Vedova Grassi: ''Mio marito si doveva eliminare perche' dava il cattivo esempio''

8 gennaio 2011
Palermo.
«Venti anni fa la» lettera al caro estortore «fu pubblicata sul Giornale di Sicilia e successivamente sul Corriere della Sera.
    
È stato il primo atto pubblico di denuncia delle estorsioni. La prima pubblica rottura dell'omertà tra cittadini che coinvolgeva sia le vittime che gli artefici del prepotere mafioso. Un cittadino imprenditore, Libero Grassi, sottoposto a pressanti richieste di »pizzo«, non solo si rifiutò di pagare ma denunciò pubblicamente quella modalità che i suoi concittadini subivano quasi fosse una tassa dovuta». Lo scrive oggi Pina Maisano Grassi, vedova dell'imprenditore Libero Grassi, ucciso nell'agosto del '91 per essersi opposto al pizzo in una lettera al sito postaweb gds.it. «I colleghi di Libero e le istituzioni si guardarono bene dal supportare la sua iniziativa e... se ne lavarono le mani - continua la vedova Grassi -L'assurdo di tale comportamento è stato messo in evidenza in una trasmissione di grande »audience« - Samarcanda - condotta da Michele Santoro a cui fu invitato Libero Grassi. Ma se Libero era l'unico imprenditore a ribellarsi al pizzo lo si doveva eliminare perchè dava il »cattivo esempio«. Ed infatti il 29 agosto del '91 fu ucciso tra l'ipocrita rimpianto dei politici di turno e con la sincera, dolorosa partecipazione delle maestranze di fabbrica».

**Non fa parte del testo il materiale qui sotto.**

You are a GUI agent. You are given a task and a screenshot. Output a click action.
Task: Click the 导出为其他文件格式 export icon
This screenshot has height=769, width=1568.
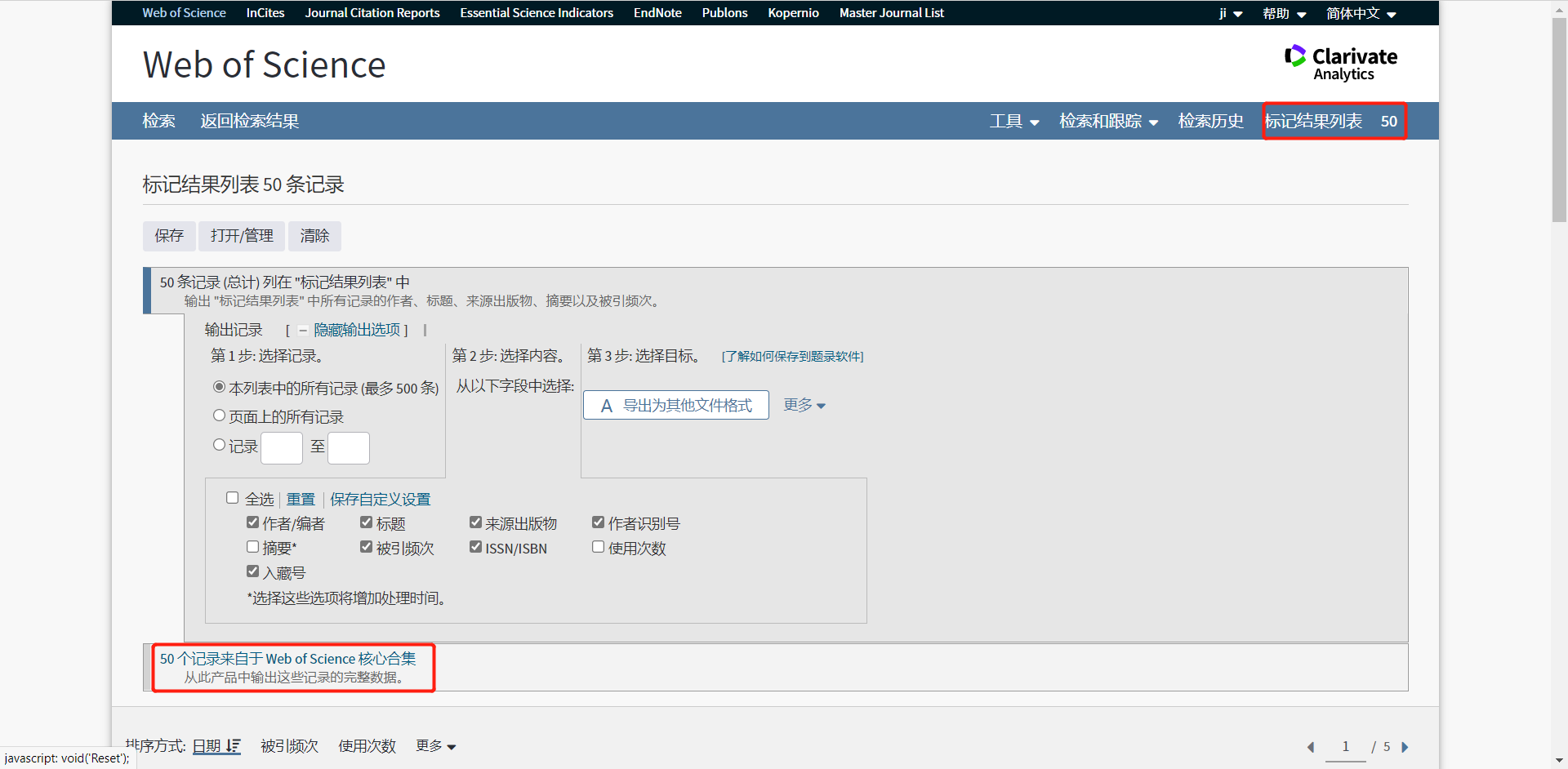pos(605,405)
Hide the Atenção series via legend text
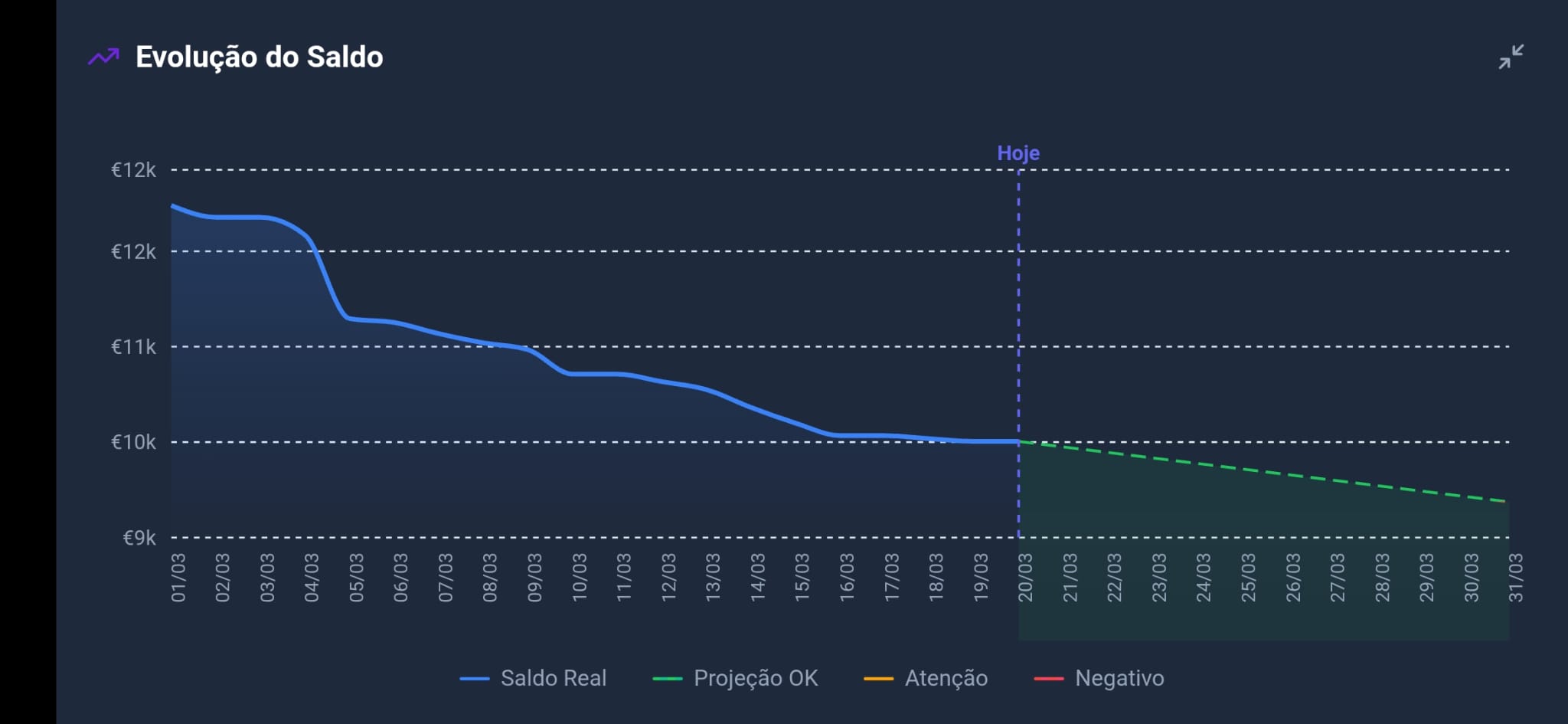The image size is (1568, 724). coord(946,678)
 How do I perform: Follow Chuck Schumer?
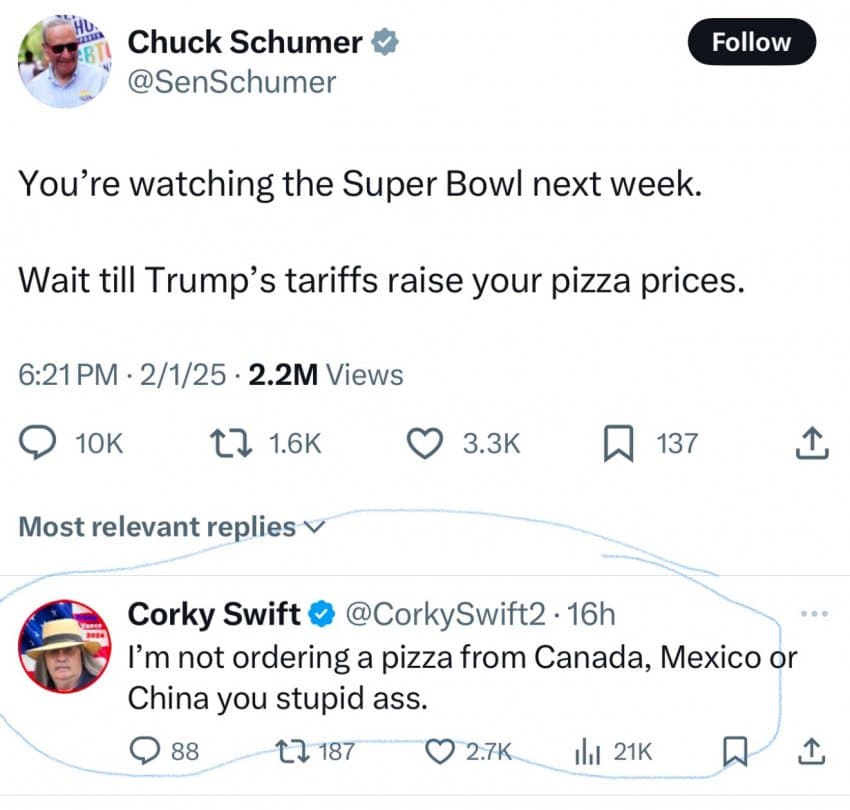pyautogui.click(x=752, y=43)
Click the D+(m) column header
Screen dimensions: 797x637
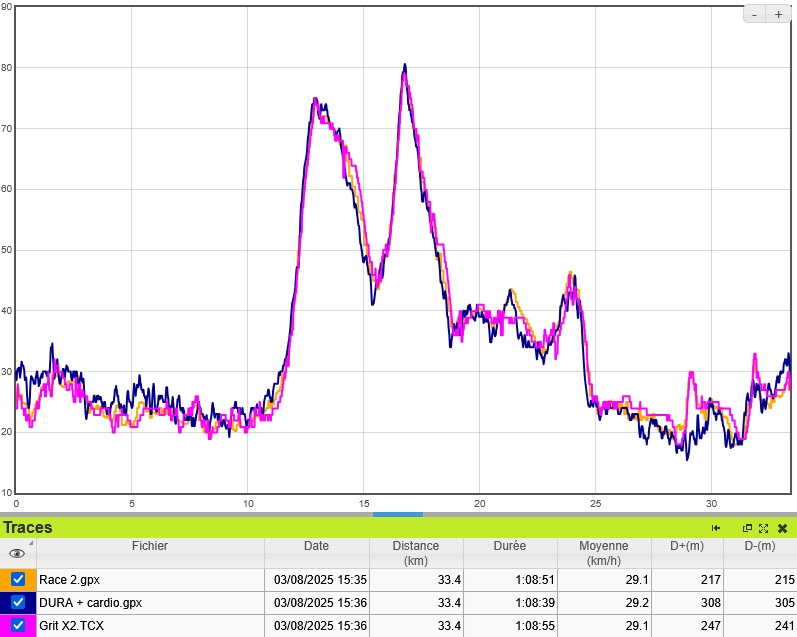coord(686,547)
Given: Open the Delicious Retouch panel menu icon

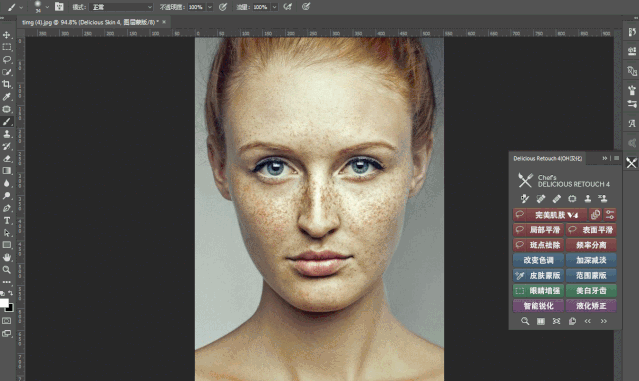Looking at the screenshot, I should point(616,158).
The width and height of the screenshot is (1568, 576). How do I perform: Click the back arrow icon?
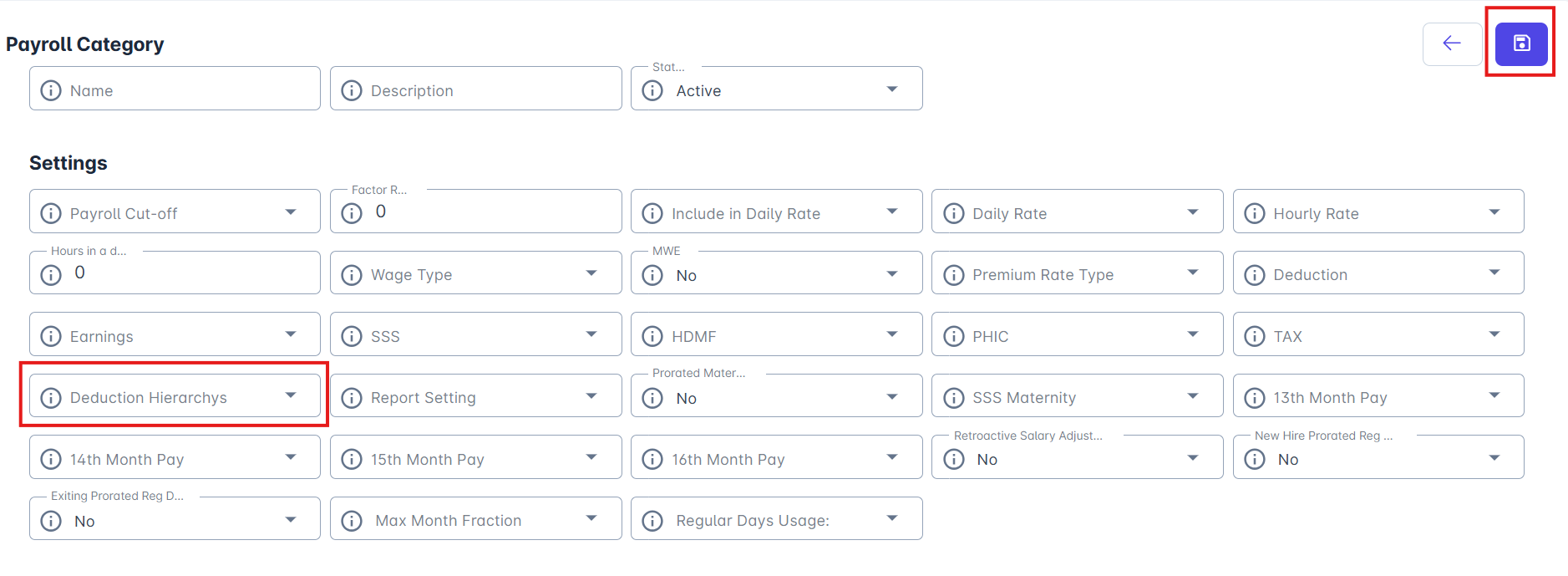click(x=1452, y=43)

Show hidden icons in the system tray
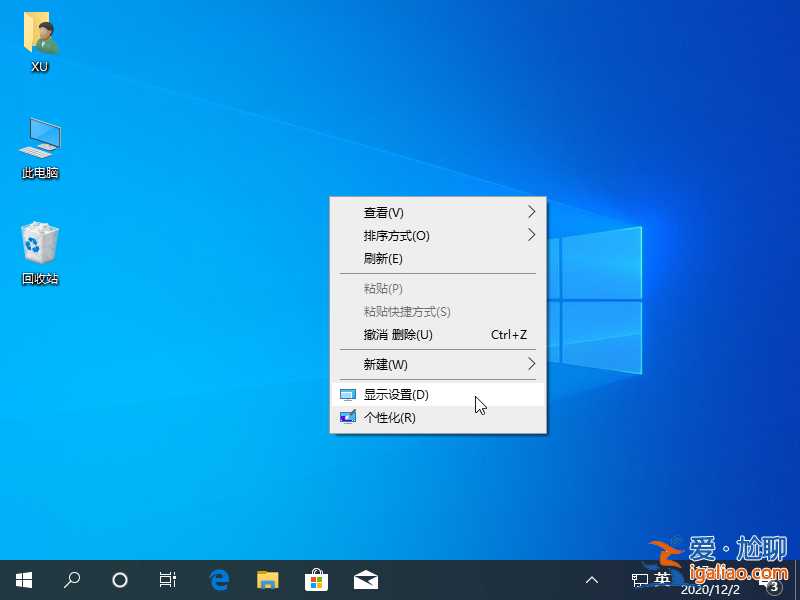click(x=592, y=579)
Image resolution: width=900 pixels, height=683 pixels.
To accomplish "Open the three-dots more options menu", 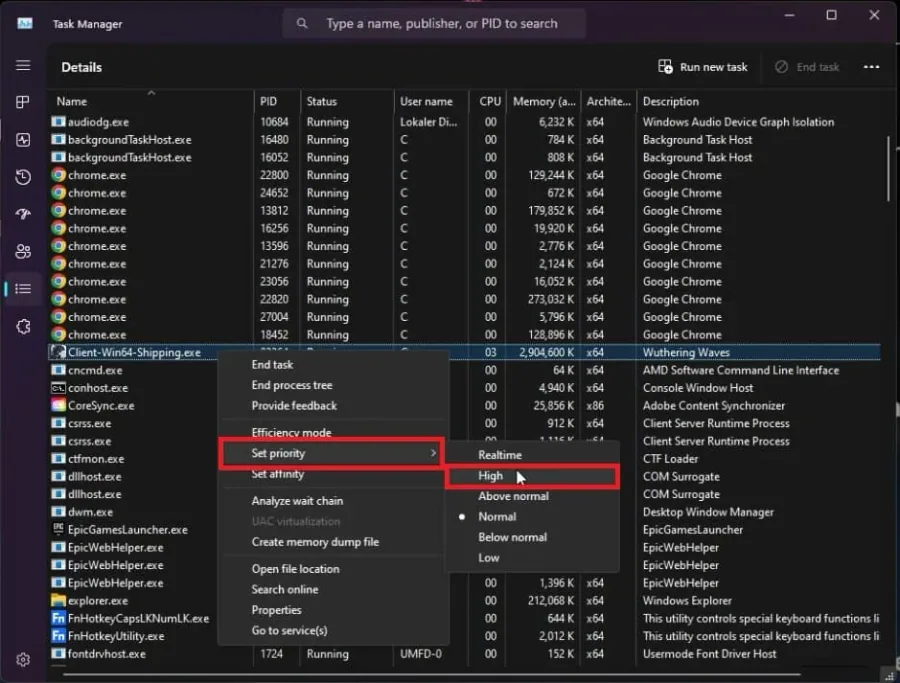I will pos(871,67).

«Tredici anni dopo (luglio 2004) le strade commerciali di Palermo si svegliano tappezzate da piccoli adesivi che dicono» Un intero popolo che paga il pizzo è un popolo senza dignità «Chi sono? - scrive ancora Pina Maisono Grassi - »Se fossero dei giovani potrebbero essere miei nipoti perchè la pensano esattamente come me«. »Sono dei giovani: sono i ragazzi di Addiopizzo. Sono la realtà che contrasta Cosa Nostra senza retoriche, senza pretendere finanziamenti pubblici, convinti che le loro azioni costruiscono un futuro vivibile, un futuro etico a favore della società che studia, lavora, produce reddito, che finalmente è riconosciuta dallo Stato che ci piace. I magistrati, le forze dell'ordine - polizia, carabinieri, guardia di finanza - sono i nostri amici, sono lo Stato con cui vogliamo convivere per non essere i «paria» della società«. E conclude: «In un paese oggi «inesistente» nella considerazione internazionale, i ragazzi di Addiopizzo lasciano una traccia percorribile, un piccolo sentiero luminoso che può portarli a vivere in un futuro accettabile».